For me, when I did step 5 with my then-sponsor, something magical happened.

I shared with them all of my inner darkness and shame that had come up in the writing of the inventory.

And they shared back with me their similarities.

And they accepted me just as I was.

And in that moment, I started to see that maybe I wasn’t all that bad.

Maybe I wasn’t all that different.

And that I was accepted as a human being.

Am I Defective?

Steps 6 & 7 refer to "character defects” and “shortcomings”, which are the same thing (the original author of the steps didn’t want to repeat “character defects” twice for stylistic purposes).

And it’s wording that makes me shudder.

The notion that somehow I’m “defective”.

Because I’m not.

I’m not perfect and I’m not defective.

I see them more as “character defaults”.

They are ways I react. My default settings.

And they are born of my wounds.

Defences to protect myself.

But they don’t serve me well. If at all.

They are not the man I strive to be, nor become.

They hold me back, trip me up.

They get in the way of my connecting at an intimate level with my fellow humans.

I’ve not seen them be removed by any outside forces.

It’s my responsibility to become aware of when they arise,

And to choose to act from a loving place, instead of reacting from a place of hurt.

And the newfound awareness of them, from having done the inventory, allows me choice.

I don’t have to keep repeating the same mistakes over and over.

I can choose and strive to be different.

And Last, But By No Means Least…

Of course, I couldn’t write about the 12 steps and how this atheist approaches them without tackling the elephants in the room.

Steps 3 & 11.

“3. Made a decision to turn our will and our lives over to the care of God as we understood Him.”

“11. Sought through prayer and meditation to improve our conscious contact with God as we understood Him, praying only for knowledge of His will for us and the power to carry that out.”

What is this thing “will”? Must I give up all notion of will and follow the herd like a Zombie?

Oh Hell No!

I still have my will and I still have my willpower.
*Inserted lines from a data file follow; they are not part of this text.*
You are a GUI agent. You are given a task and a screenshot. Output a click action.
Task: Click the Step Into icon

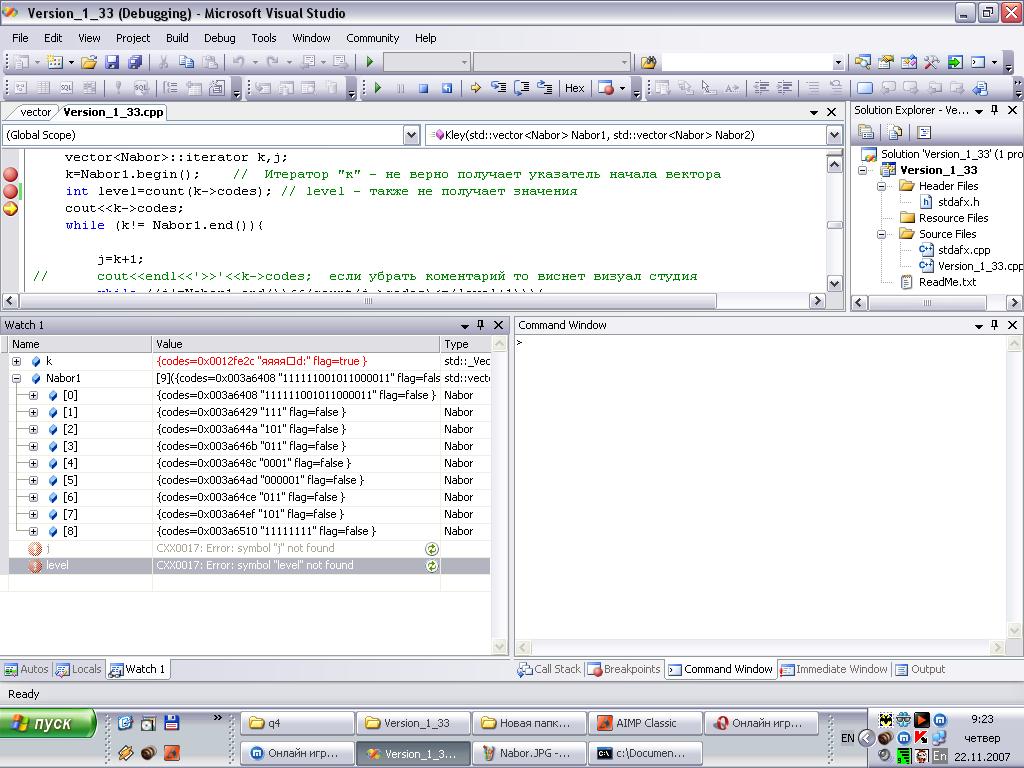click(x=498, y=88)
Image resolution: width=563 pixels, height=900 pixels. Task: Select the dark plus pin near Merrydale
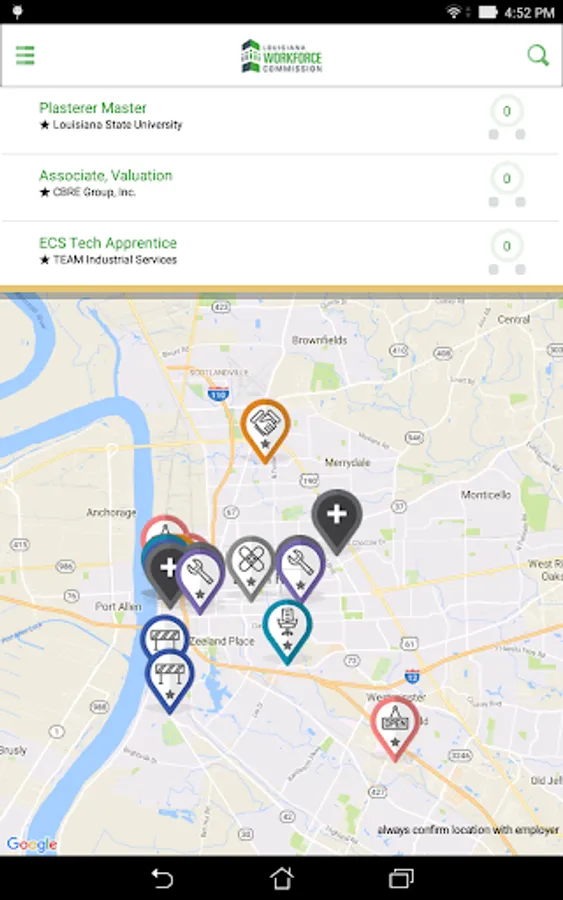tap(337, 519)
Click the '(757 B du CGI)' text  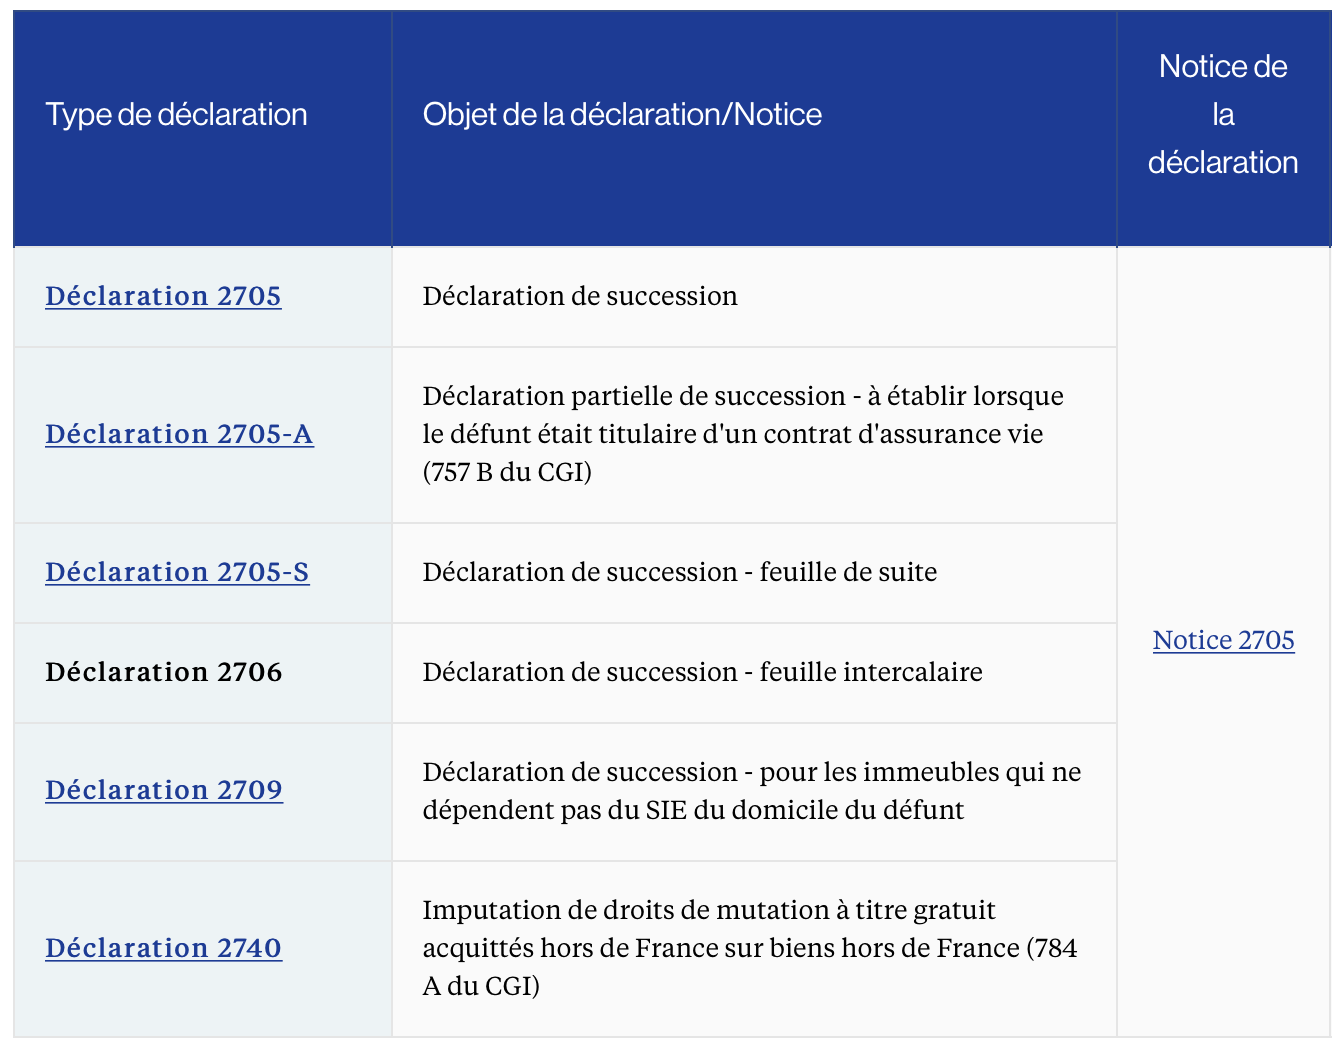(507, 472)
Indeed, I can be very wilful at times.

Too wilful, in fact.

“Self-will run riot” (one of my favourite lines from AA literature).

When I am in a place of fear, when I am afraid of not getting my desired outcome, and I’m operating from a place of hurt,

I can switch into one of my default settings, of trying to control people, situations and/or outcomes.
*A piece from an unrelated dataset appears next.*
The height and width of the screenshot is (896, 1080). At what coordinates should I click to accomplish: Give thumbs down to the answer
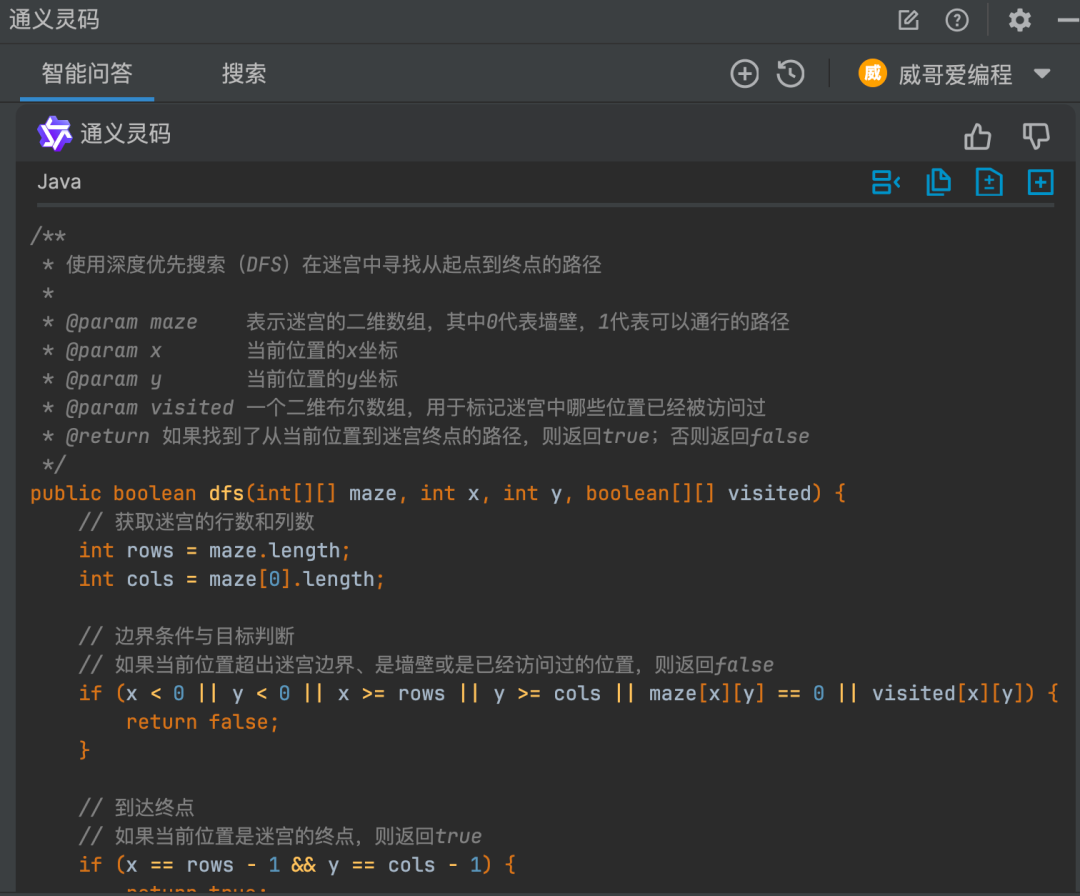1036,136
I can disregard others and their needs and wants, and trample all over them.

And in so doing, hurt people I care about.

And that’s not how I want to be.

For me, step 3 is an invitation to let go. To let go of the desire to control.

To trust in the process.

To trust that even if I don’t get what I want or need, I will be okay.

And I always have been.

Life isn’t fair.

Nor is in unfair.

It just is.

And I can trust that I will be okay, despite the uncertainty, because I’m not alone. I have my network of supportive friends and family.

When it comes to step 11, I don’t pray. Not even at the end of a meeting when the Serenity prayer is recited.

But I do talk - to my friends in recovery whose opinions I trust. I check things over with them and get their objective insights on situations in which I may be unsure.

And meditation is listening to their replies and sitting with their loving words.

Sometimes I might practise some mindfulness.

One day I might explore Buddhist meditations.

Whatever it is, meditation allows me to be in the present. In the here and now.

Indeed, the whole process of the 12 steps is, in my opinion, a route to be able to better live in the here and now.

To not be ruled by fear, resentment, guilt, shame, remorse etc. - all emotions that either pull me back into the past or out in to the future.

Because the here and now is all I, or you, truly have.

This fleeting moment in time.

And it is my belief that in learning to live in the here and now,

We find peace

Peace with other people.

Peace with the world.

Peace with ourselves.

My understanding of the programme continues to evolve.

I don’t have all the answers.

And I continue to ask questions.

I continue to discover new meanings.

And I'm grateful that there's still room within the fellowships for people like me to do exactly that.